▸ The data
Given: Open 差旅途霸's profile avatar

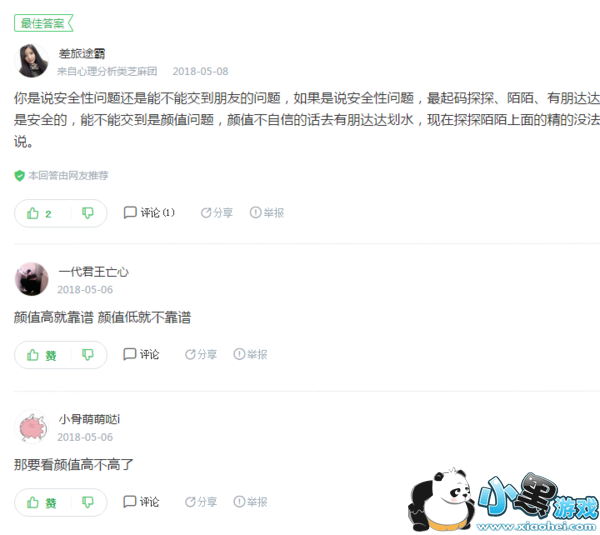Looking at the screenshot, I should click(31, 60).

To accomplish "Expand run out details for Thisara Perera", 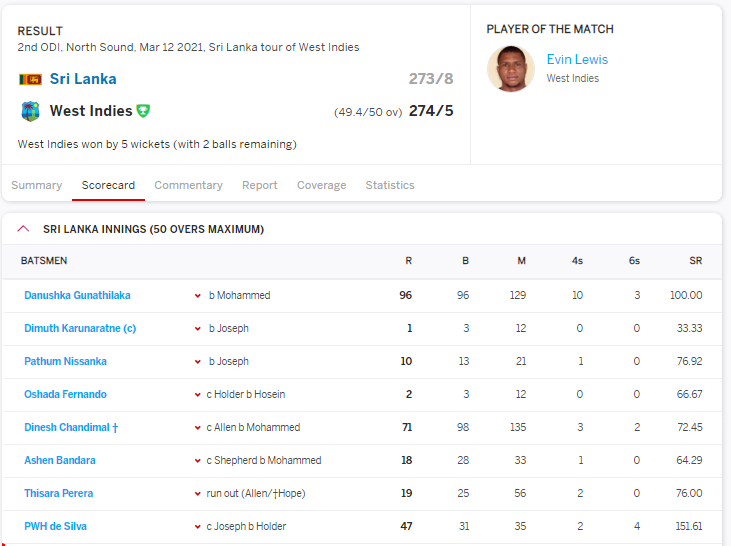I will (198, 494).
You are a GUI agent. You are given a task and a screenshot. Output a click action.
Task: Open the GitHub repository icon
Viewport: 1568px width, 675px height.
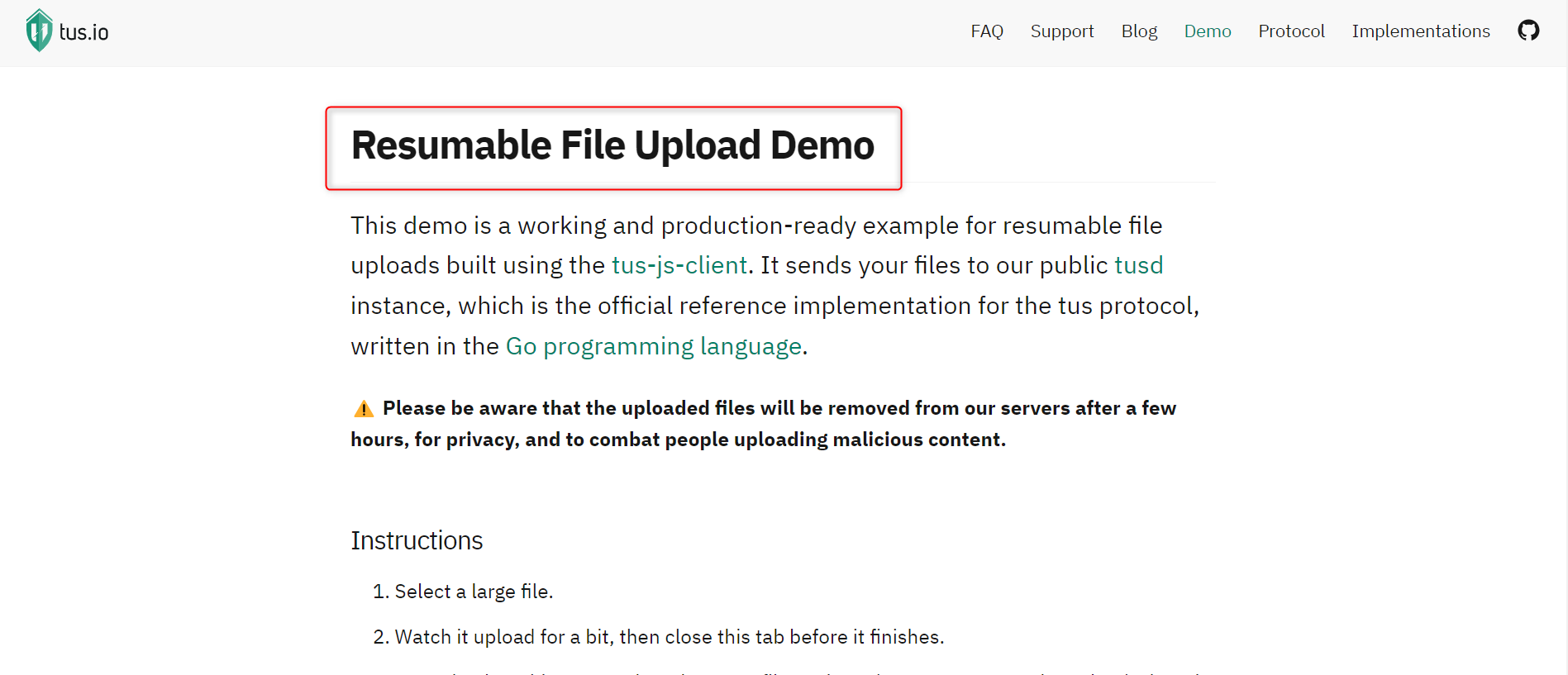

▸ Exercise objective
Give back exactly the lines from the one with "Task: Open the GitHub repository icon" through the end of the records above, inclusive, and omit any pictures.

▸ Completed exercise
Task: Open the GitHub repository icon
Viewport: 1568px width, 675px height.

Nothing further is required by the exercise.